▸ **Recorded data**:
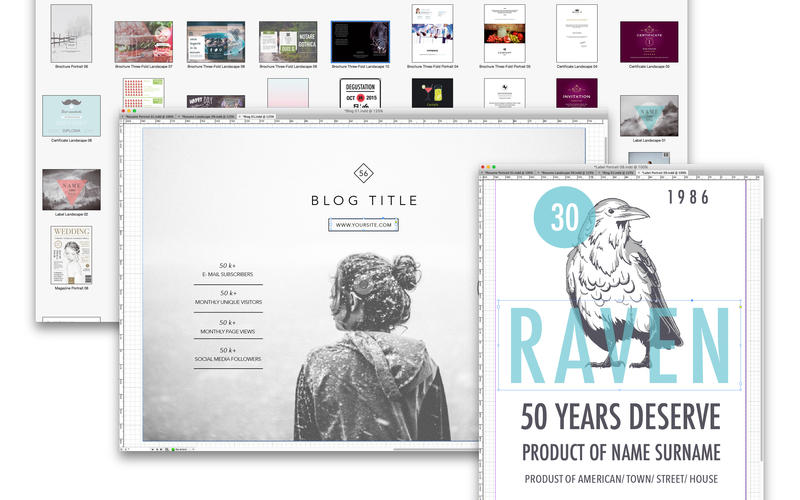Image resolution: width=800 pixels, height=500 pixels.
Task: Select the teal circle with number 30
Action: point(564,217)
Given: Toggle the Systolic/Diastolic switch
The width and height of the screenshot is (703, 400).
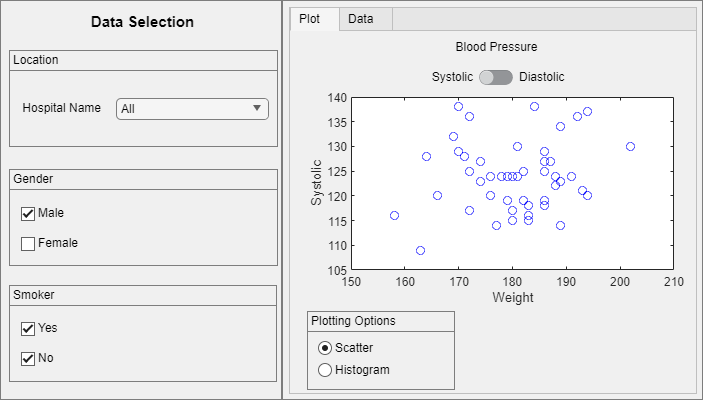Looking at the screenshot, I should click(496, 77).
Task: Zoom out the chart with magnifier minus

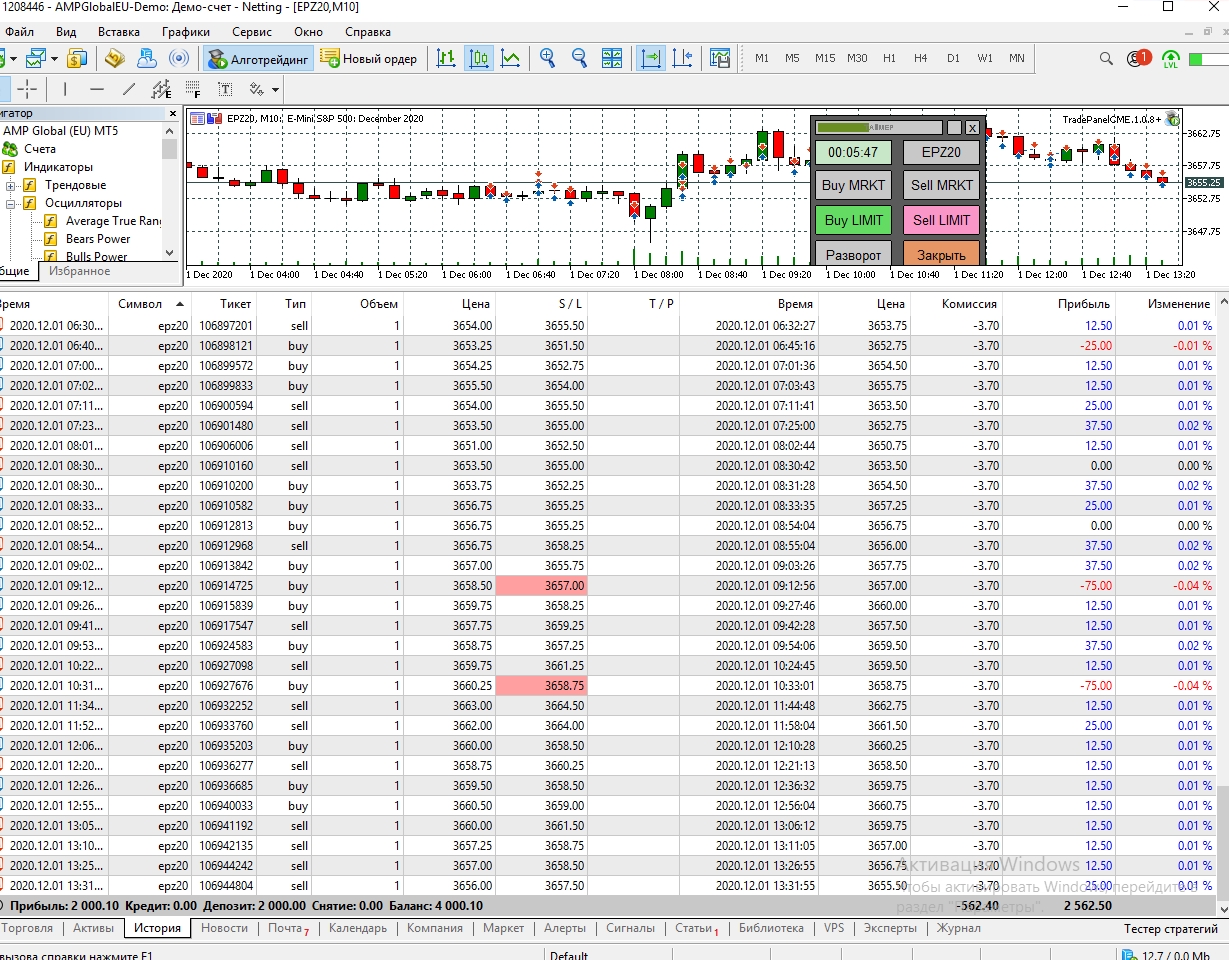Action: tap(579, 59)
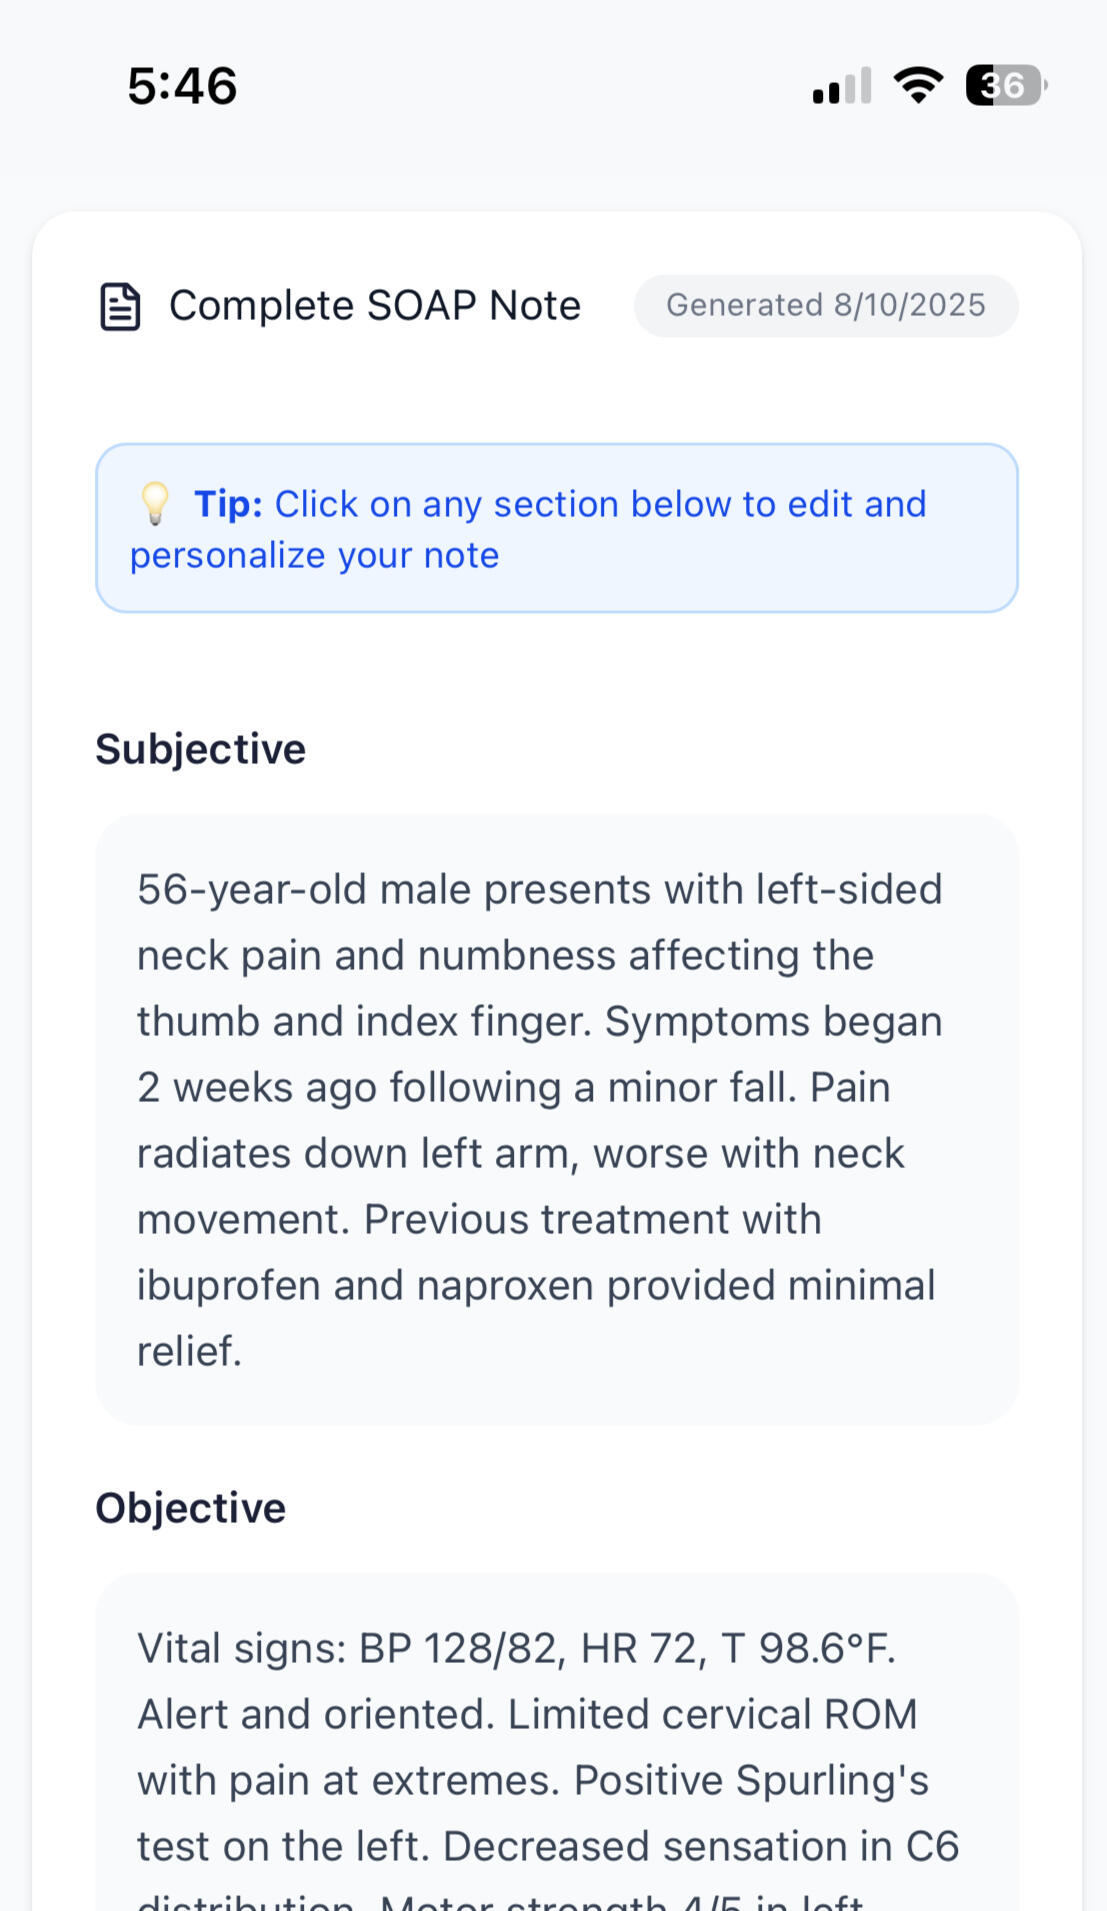Tap the battery level indicator
Image resolution: width=1107 pixels, height=1911 pixels.
pyautogui.click(x=1005, y=85)

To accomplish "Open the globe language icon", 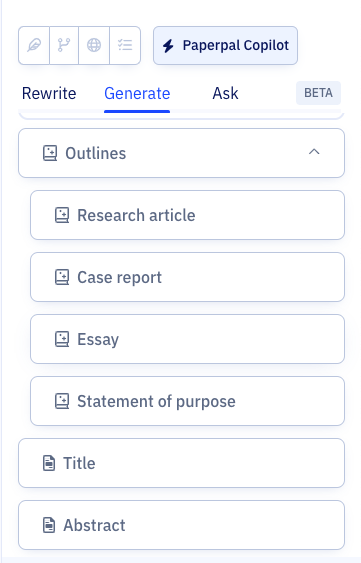I will (x=94, y=45).
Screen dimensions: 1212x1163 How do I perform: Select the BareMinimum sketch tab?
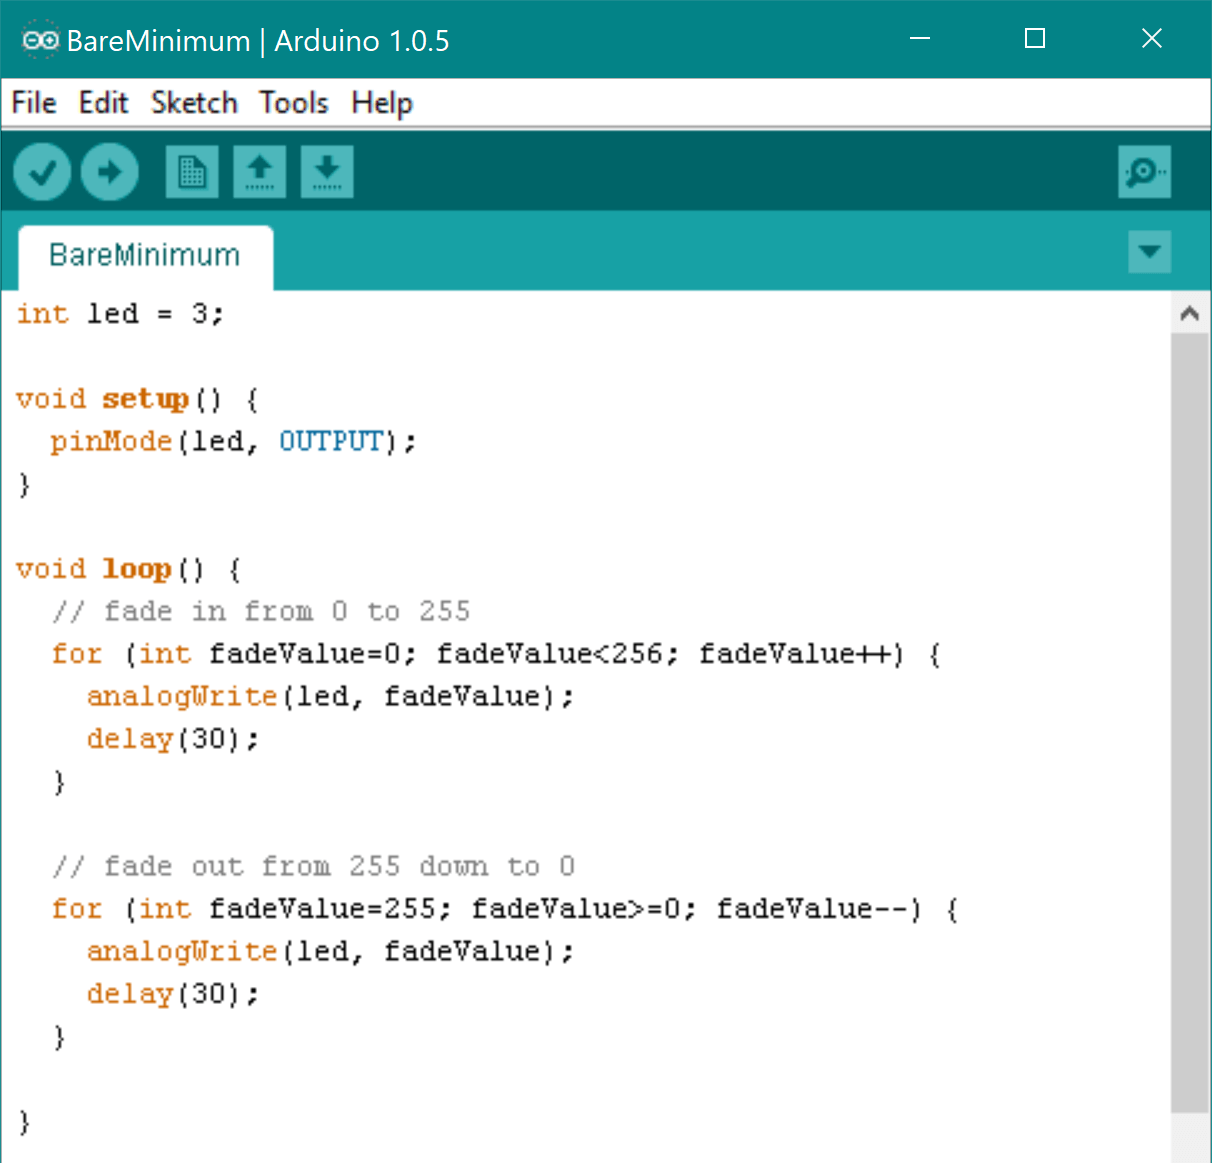[145, 256]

▸ **Work item**:
Output exactly the lines from the one that has "Screen dimensions: 1212x1163" through the end of the data. Do not include pictures.

▸ **Solution to the exercise**:
Screen dimensions: 1212x1163 How do I perform: Select the BareMinimum sketch tab?
[145, 256]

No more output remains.